Russian tourists are changing holiday destinations
Russian tourists have already felt the impact of international travel complications to a greater extent than most other Europeans. The tourist flow from Russia to the rest of the continent this year has declined sharply, according to Maya Lomidze, the executive director of the Association of Tour Operators of Russia.
Difficulties in obtaining visas, as well as the increased cost and duration of air travel, are the main reasons for this precipitous drop. In the first seven months of this year, organized visits by Russian tourists to other European countries amounted to only 5-10 percent of the volume during pre-Covid times.
In February, the European Union, like the United States, banned direct flights to and from Russia, and Russian airspace was reciprocally closed.
A one-way from Moscow to Vienna now costs about $3 500, having skyrocketed over the past few years. It previously could be had for at least twenty times less.
The Czech Republic, Lithuania, the Netherlands, Norway, Estonia, and Latvia have stopped issuing tourist visas to Russians and many others are delaying the deadlines for submitting documents.

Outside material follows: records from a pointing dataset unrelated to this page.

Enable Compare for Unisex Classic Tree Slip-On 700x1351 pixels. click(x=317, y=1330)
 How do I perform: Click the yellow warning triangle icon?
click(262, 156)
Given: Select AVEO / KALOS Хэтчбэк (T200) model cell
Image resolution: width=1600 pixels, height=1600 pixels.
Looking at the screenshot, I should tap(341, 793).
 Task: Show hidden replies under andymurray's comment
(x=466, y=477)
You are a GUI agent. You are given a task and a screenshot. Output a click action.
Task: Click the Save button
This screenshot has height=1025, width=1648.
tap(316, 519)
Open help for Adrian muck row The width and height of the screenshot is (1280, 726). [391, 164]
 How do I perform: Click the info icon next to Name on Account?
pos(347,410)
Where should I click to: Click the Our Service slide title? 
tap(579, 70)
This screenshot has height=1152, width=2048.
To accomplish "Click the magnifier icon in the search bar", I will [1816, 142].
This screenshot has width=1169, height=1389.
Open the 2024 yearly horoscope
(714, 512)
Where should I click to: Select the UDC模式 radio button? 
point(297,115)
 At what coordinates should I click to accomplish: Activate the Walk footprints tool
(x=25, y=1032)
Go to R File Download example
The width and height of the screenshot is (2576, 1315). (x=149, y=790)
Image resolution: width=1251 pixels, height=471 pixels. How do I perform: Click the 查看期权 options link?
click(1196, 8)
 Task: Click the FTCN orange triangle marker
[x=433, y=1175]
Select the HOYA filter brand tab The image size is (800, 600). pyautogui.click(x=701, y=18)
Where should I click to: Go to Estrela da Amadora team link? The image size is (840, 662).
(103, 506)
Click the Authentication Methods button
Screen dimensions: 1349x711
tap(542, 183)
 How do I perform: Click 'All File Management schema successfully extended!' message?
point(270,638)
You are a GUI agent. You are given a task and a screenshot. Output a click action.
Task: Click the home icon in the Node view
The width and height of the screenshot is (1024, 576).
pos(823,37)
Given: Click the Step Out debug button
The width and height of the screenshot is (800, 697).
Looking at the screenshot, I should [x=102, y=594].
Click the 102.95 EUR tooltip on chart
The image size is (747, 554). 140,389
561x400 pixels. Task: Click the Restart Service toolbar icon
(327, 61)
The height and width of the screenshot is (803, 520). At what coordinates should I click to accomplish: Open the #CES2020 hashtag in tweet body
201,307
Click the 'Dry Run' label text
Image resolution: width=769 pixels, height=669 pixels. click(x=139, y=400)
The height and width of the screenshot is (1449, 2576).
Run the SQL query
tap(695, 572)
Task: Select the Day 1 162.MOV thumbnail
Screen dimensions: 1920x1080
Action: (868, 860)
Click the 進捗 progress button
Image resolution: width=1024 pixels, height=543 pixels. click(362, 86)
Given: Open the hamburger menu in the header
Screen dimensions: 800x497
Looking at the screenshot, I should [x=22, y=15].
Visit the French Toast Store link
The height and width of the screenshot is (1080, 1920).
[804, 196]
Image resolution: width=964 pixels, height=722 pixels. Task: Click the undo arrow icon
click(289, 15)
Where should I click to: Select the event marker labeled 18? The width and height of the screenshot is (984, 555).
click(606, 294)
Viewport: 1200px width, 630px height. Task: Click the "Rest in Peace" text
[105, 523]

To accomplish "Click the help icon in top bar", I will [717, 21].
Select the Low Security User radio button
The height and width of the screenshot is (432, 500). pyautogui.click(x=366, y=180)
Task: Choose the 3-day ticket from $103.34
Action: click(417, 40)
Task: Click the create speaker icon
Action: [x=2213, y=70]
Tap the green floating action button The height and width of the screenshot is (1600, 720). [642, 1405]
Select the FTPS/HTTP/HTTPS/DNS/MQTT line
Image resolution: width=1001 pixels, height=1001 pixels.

For example, in September, the nearest free slot offered by the Italian visa center in Moscow was in November, and there are no free places at all at France’s visa center in the near future.
In the current situation, Russians are looking for new destinations or returning to old familiar ones. For example, Thailand expects about one million Russian tourists this year. Domestic Russian tourism has also been a beneficiary, with Crimea topping the list of the country’s most popular destinations, according to surveys.
Last year, the number of foreign tourist trips from Russia amounted to 18 million, two and a half times fewer than in the pre-Covid year of 2019.
This year, the figures for outbound tourism will be far lower. Statistics in certain areas are quite stunning. The number of Russian tourists who traveled to the United States from April to June decreased year-on-year by more than 900 times – from 36 700 to 39 people.
The absence of Russian tourists has led to a loss of profits for Western resorts. According to Euromonitor International, Russian tourists account for one percent of global travel expenditure. Russians spent $9,1 billion abroad in 2021, but they are forecast to contribute less than $6,9 billion to the global tourism industry this year due to the current difficulties. The loss of wealthy Russian tourists will not undermine the recovery of the industry, but it will deal serious damage to many countries: from Europe and the Caribbean to Thailand.
Some European resorts are already feeling the effects of the dearth of Russian guests. Italy would hoped to have welcomed as many Russian tourists this year as it did in 2019, when 1,7 million travelers spent about a billion euros there. However, this year, the city of Rome alone is set to lose about €150 million from their absence.